Excerpted passage.
LINGUIST List 15.1670

Thu May 27 2004

Diss: Semantics/Syntax: Sofronie: 'Categorial...'

Editor for this issue: Takako Matsui <takolinguistlist.org>


Directory

  1. dsofronie, Categorial Grammars acquisition to simulate natural language learning...

Message 1: Categorial Grammars acquisition to simulate natural language learning...

Date: Thu, 27 May 2004 12:46:15 -0400 (EDT)
From: dsofronie <dsofroniefree.fr>
Subject: Categorial Grammars acquisition to simulate natural language learning...

Institution: University of Lille, France
Program: PhD
Dissertation Status: Completed
Degree Date: 2004

Author: Daniela Sofronie

Dissertation Title: Categorial Grammars acquisition to simulate
natural language learning with semantic help

Linguistic Field: Computational Linguistics, Semantics, Syntax,
Text/Corpus Linguistics, Language Acquisition 

Subject Language: French (code: FRN)

Provided information.
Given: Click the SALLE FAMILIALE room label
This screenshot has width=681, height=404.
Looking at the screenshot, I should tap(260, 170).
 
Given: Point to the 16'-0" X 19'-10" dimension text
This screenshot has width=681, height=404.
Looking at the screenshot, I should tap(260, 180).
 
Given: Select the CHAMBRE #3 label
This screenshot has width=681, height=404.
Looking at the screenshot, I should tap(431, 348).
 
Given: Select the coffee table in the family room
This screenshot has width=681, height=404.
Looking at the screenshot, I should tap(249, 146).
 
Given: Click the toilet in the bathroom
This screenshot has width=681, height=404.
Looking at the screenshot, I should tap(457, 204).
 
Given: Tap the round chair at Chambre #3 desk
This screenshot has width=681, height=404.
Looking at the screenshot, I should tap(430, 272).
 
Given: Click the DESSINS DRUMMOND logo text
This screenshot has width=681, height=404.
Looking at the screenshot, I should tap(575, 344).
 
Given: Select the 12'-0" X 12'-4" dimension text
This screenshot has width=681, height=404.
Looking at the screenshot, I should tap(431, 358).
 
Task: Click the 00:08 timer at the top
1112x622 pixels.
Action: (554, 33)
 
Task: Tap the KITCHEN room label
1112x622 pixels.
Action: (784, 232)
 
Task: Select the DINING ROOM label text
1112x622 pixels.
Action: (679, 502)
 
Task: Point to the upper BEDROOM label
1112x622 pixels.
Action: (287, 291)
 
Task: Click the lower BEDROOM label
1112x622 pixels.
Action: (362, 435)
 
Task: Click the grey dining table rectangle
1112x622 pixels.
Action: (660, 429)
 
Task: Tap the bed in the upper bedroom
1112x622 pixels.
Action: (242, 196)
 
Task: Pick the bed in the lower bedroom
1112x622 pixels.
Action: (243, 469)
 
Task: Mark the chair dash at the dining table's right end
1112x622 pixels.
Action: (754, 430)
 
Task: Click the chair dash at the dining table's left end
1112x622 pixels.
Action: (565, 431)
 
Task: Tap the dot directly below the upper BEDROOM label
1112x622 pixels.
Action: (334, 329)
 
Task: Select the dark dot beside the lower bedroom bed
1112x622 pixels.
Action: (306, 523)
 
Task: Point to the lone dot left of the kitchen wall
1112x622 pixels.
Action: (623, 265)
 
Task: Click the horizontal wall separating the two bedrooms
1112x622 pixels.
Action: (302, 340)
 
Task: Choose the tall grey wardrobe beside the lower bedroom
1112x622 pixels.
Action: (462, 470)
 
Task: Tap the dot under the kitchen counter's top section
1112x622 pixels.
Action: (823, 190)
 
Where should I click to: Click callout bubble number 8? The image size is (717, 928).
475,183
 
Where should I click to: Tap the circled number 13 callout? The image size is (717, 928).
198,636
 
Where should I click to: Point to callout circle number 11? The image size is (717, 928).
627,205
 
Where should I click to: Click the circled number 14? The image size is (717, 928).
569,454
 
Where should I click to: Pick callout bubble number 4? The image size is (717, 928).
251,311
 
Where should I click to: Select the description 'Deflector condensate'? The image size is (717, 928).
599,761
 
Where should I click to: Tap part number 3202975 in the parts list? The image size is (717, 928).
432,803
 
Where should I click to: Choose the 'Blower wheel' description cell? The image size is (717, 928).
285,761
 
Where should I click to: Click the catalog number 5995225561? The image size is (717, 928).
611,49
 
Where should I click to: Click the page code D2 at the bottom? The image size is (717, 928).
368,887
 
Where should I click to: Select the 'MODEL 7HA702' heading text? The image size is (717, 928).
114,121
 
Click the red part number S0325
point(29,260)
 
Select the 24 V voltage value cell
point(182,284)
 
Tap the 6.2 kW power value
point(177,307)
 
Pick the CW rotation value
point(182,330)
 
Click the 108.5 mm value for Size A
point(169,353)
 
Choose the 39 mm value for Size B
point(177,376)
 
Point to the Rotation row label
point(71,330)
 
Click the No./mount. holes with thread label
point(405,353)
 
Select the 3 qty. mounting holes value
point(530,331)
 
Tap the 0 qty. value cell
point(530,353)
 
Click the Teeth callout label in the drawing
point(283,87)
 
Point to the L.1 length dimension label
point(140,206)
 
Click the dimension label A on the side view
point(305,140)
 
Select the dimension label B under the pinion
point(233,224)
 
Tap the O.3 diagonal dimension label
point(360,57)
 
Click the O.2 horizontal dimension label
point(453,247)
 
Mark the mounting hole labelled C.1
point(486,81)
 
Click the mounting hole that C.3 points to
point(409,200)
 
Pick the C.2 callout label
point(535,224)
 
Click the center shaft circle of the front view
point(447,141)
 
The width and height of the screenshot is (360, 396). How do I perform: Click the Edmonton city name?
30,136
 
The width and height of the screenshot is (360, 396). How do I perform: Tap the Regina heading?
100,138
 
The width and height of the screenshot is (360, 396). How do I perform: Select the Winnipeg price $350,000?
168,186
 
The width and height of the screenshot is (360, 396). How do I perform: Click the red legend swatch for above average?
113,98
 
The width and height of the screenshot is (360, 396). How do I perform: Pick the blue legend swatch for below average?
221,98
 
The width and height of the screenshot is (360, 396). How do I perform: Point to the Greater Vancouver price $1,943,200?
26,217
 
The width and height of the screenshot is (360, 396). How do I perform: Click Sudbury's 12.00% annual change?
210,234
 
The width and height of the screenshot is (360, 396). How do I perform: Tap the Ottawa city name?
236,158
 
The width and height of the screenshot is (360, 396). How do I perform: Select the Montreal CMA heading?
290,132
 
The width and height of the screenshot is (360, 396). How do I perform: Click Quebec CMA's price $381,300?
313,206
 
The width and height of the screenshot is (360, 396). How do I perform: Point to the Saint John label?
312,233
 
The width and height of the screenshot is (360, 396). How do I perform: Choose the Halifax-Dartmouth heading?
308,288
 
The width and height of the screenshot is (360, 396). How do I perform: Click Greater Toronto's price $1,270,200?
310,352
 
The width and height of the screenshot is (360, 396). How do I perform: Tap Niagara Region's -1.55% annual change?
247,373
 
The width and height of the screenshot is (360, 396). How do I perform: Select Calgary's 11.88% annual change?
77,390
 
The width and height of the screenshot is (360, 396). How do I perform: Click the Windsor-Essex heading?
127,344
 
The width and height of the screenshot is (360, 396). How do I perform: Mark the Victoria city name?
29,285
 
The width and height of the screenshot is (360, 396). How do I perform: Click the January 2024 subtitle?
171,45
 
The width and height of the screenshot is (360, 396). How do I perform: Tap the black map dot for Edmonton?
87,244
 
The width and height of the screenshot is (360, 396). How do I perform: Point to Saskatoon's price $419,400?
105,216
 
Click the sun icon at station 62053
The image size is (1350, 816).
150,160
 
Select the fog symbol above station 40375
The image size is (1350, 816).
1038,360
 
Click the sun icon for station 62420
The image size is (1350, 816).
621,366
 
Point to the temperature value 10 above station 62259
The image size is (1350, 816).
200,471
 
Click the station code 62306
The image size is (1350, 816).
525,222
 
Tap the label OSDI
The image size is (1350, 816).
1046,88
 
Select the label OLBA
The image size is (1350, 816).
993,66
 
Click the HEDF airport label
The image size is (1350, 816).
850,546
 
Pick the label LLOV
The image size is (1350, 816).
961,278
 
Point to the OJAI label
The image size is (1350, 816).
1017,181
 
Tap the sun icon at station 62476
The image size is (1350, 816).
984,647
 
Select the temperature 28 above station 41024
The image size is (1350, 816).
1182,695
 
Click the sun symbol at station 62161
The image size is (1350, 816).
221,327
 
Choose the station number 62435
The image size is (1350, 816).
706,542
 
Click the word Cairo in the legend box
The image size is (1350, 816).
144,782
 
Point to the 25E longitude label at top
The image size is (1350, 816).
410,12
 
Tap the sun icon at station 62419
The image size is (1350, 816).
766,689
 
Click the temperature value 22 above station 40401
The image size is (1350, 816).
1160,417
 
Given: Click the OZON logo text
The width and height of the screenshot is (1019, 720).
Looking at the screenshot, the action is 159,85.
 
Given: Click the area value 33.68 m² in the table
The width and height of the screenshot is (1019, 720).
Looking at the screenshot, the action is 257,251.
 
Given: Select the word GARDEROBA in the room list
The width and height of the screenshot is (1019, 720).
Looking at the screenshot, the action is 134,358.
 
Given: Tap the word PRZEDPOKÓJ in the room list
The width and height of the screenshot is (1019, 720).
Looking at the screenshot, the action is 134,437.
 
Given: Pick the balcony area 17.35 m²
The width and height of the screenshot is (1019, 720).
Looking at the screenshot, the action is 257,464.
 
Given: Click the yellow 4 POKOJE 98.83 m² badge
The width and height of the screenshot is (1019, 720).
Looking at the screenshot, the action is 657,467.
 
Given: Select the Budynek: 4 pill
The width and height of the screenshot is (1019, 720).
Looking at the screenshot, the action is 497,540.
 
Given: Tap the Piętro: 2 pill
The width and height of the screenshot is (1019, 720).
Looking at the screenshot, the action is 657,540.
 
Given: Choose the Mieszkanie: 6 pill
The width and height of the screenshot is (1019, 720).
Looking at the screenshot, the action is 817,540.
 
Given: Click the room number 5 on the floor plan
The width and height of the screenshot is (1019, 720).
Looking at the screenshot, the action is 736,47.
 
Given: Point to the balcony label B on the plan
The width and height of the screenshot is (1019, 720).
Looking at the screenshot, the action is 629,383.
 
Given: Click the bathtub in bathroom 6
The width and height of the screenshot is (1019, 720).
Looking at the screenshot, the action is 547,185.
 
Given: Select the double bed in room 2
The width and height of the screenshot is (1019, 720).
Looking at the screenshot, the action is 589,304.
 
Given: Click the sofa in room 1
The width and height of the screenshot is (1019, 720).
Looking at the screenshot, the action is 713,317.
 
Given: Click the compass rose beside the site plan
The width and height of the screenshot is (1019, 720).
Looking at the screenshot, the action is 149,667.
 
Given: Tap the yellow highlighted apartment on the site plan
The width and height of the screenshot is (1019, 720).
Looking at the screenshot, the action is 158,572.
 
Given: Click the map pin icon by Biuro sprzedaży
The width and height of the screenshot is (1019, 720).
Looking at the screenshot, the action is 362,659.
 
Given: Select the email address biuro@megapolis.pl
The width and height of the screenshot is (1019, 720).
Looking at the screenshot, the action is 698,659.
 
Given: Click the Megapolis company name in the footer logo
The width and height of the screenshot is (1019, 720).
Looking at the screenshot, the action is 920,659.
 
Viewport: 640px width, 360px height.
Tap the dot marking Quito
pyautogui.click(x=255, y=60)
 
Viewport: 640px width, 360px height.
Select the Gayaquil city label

Short exercise.
Reproduce the portion of the dissertation announcement that opens with the words containing "Dissertation Title: Categorial" and closes with "French (code: FRN)". The listing comes from a separate source.

Answer below.
Dissertation Title: Categorial Grammars acquisition to simulate
natural language learning with semantic help

Linguistic Field: Computational Linguistics, Semantics, Syntax,
Text/Corpus Linguistics, Language Acquisition 

Subject Language: French (code: FRN)